2012年3月29日木曜日

春の院展で日本画にお腹いっぱい

日本橋三越で開催されていた、第67回春の院展を見た。

入選点数314点、同人作品展数32点、出品総点数346点。これだけの日本画を短い時間で味わうと、その多様さに、ただただ圧倒される。

描かれていたテーマは実に多彩だった。

何といっても、圧倒的に風景画が多い。季節は春、夏、秋、冬。何気ない都会や田舎の景色もあれば、遠い外国の風景もある。朝もあれば、昼もあり、夜もある。

人物画も多い。しかし、描かれているのは圧倒的に女性が多い。男性を描いた絵もあるが、ほとんどが外人を描いたもの。男は絵にならないのだろう。和服の女性、洋服の女性、裸の女性などなど。

動物の絵も目についた。花鳥風月的な伝統的な作品もあれば、犬やネコなどの身近な生き物を描いた作品もある。

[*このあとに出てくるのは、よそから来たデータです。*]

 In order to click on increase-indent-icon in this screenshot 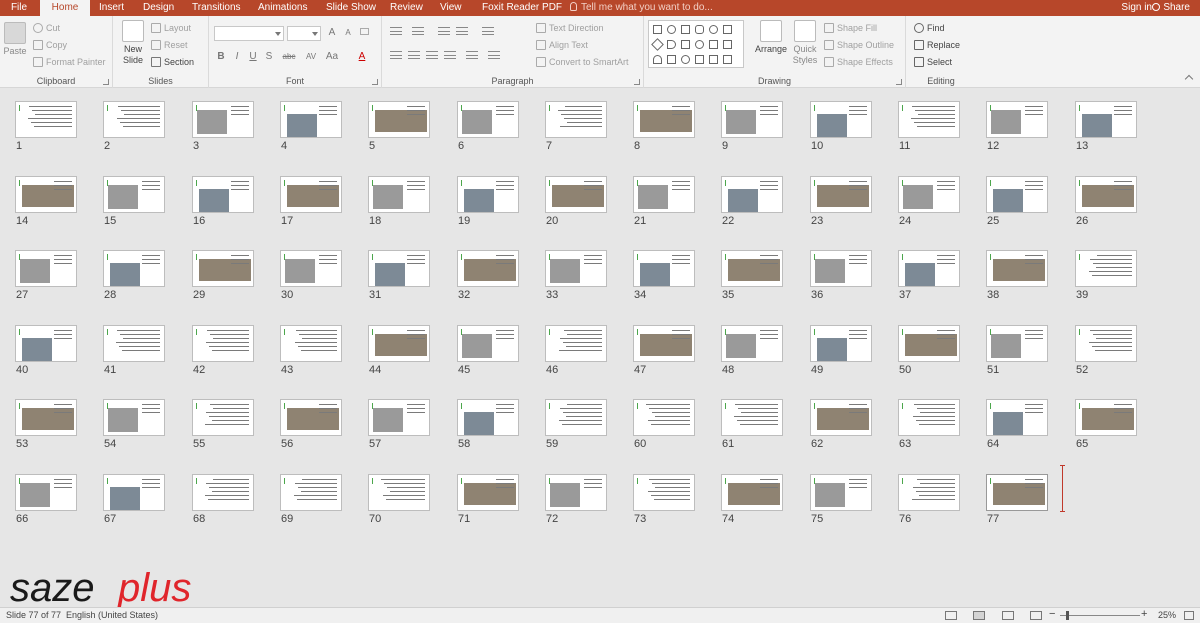, I will do `click(462, 31)`.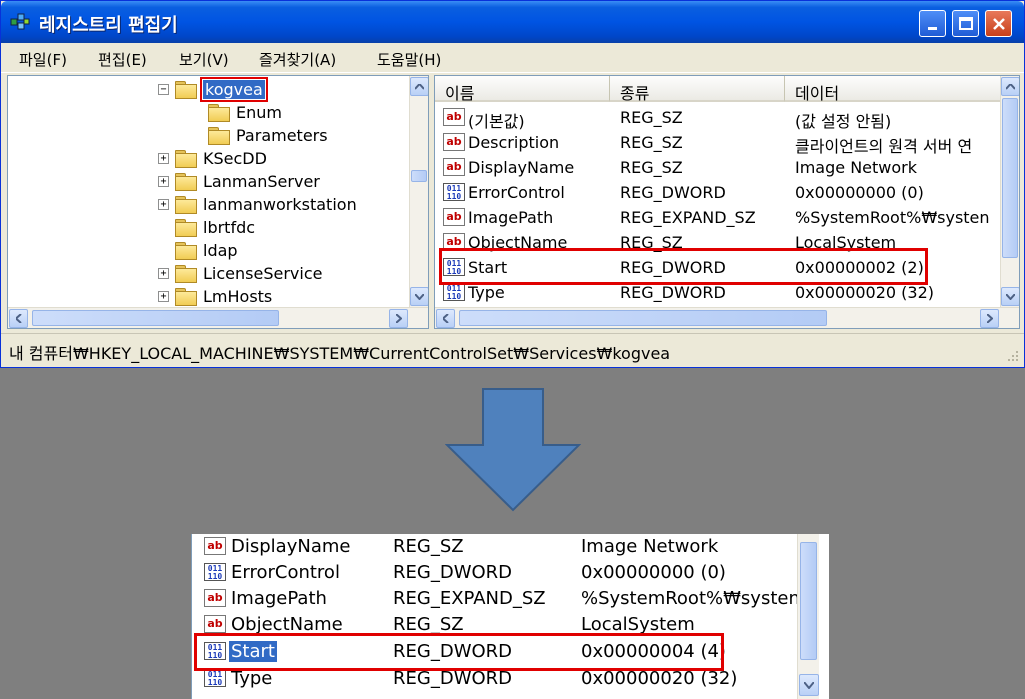  I want to click on tree-item-licenseservice: + LicenseService, so click(240, 273).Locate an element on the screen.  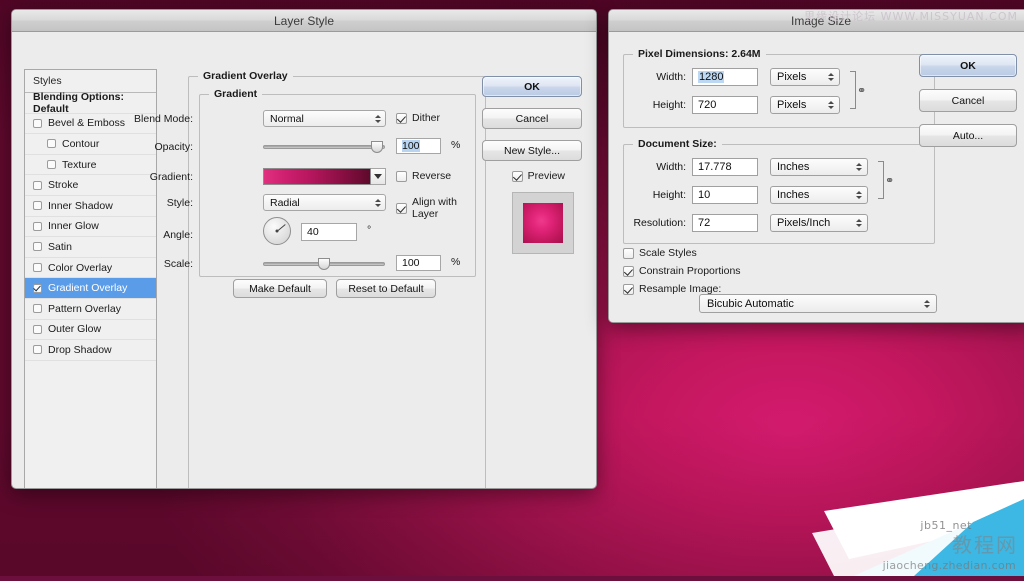
doc-width-input: 17.778 is located at coordinates (725, 167).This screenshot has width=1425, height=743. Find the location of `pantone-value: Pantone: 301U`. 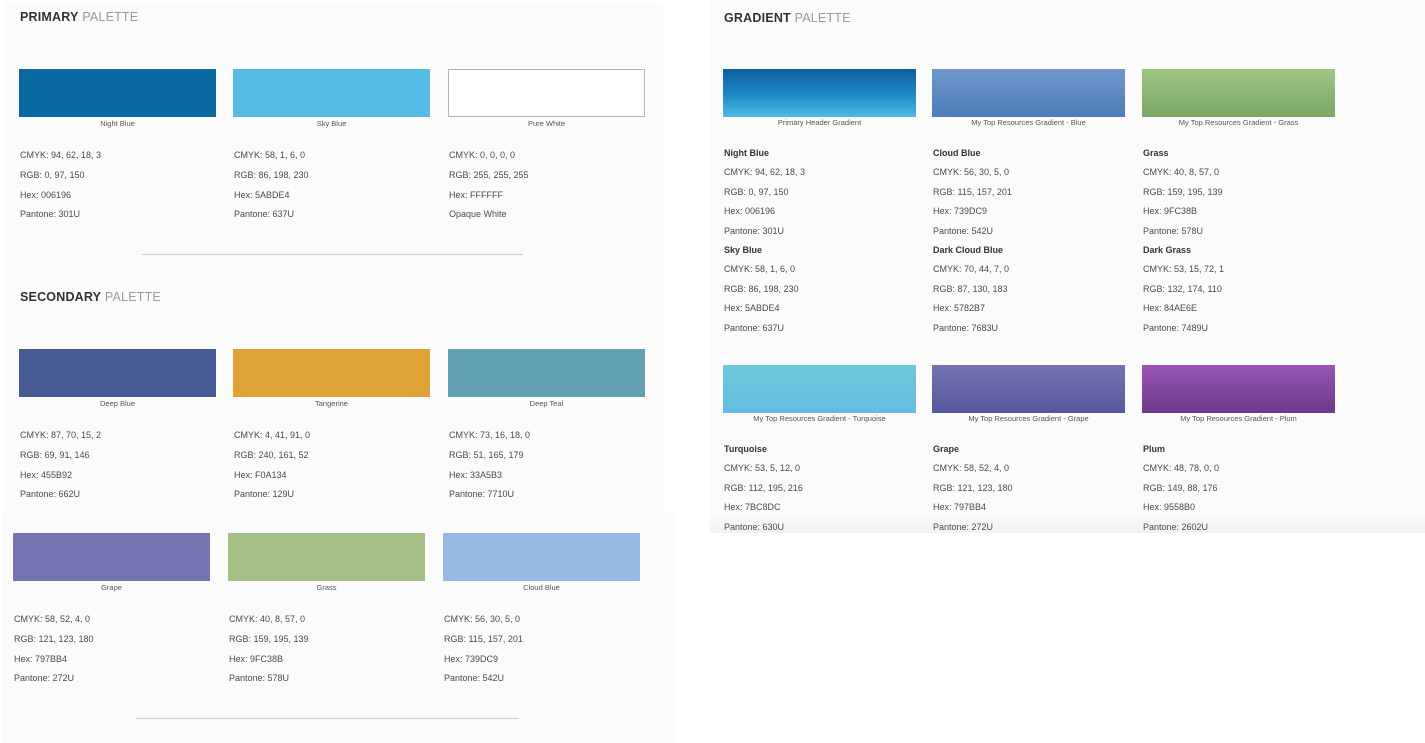

pantone-value: Pantone: 301U is located at coordinates (50, 214).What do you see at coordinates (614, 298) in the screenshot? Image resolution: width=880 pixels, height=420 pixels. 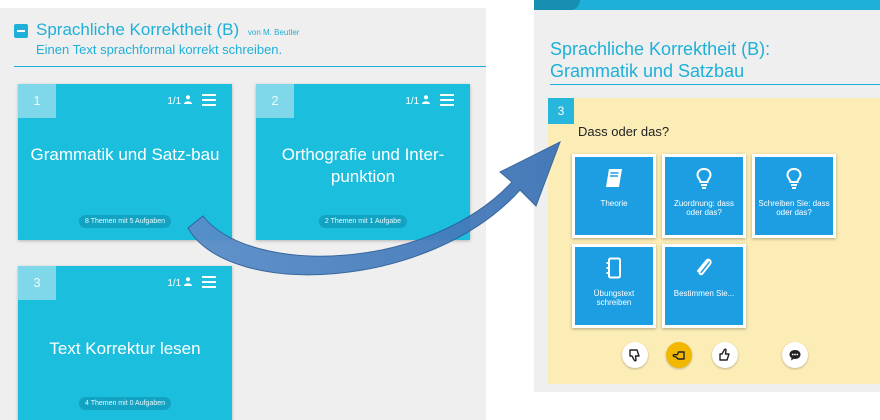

描き方もいろいろ。しかし、日本画の特徴は、その丹念な筆使い。時々、思わず目を近づけて、どのように描いているのか、じっくりと観察してしまう。

これだけ多くの作品を一度に見ると、自分が好む絵の傾向がよくわかって面白い。外国の風景、女性、そして、非現実的な感覚の絵。それらが、私の今の好みのようだ。

そうした作品の中で、印象に残った作品は以下の通り。順番に特に意味はない。

小野田尚之『映』。山のほとりの緑に満ちた景色が、田んぼかあるいは池にきれいに映っている。その水の上に映った景色の美しさにただただ見とれた。

山口裕子『春よ恋』。不思議な色彩感覚の世界の中で、ウサギたちが思い思いに戯れている。ウサギの背中には、鮮やかな花々が飾られている。何とも不思議な世界。

三浦愛子『夢と寝台』。画面右手の寝台に、一人の人物が仰向けに横たわっている。この風景は、この人物が見ている夢の中の世界なのか?どことなく、クリムトを思い出すような作品。

岡倉天心が設計した茨城県五浦海岸の六角堂を描いた作品が何点か目についた。六角堂は、昨年の東日本大震災後の津波で流出してしまった。それらの絵が語っていることは、私たちの心に素直に伝わってくる。